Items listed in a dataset

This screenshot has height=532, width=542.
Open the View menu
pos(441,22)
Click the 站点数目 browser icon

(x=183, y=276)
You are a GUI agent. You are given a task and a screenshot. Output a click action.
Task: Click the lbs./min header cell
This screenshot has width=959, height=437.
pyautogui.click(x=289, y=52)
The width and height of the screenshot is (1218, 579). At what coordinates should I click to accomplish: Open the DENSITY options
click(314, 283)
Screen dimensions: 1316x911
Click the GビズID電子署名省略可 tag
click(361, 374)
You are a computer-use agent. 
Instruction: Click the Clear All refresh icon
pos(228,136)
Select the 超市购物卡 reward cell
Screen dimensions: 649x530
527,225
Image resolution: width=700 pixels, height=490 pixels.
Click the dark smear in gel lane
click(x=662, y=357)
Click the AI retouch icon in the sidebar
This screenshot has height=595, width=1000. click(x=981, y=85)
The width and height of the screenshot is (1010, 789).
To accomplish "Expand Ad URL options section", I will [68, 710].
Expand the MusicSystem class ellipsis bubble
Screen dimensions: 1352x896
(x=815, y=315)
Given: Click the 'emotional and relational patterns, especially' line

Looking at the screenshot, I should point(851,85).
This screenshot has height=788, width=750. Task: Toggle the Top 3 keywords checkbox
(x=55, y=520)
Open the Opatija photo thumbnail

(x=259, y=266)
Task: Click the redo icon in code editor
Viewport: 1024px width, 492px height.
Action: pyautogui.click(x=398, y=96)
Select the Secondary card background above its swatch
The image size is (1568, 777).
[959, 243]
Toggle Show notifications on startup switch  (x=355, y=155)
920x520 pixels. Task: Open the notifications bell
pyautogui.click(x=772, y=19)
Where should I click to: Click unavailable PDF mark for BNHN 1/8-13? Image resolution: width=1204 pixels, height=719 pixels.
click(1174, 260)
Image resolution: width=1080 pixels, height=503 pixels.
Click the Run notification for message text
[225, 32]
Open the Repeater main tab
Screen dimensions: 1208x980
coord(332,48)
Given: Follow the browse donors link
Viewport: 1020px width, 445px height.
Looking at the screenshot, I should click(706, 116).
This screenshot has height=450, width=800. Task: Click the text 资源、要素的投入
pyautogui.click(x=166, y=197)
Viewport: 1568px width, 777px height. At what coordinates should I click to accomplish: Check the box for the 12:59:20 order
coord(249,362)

■ Written instruction ■
How many of the lines above contain the string "text"? Reply with the number only.

■ Full answer ■
2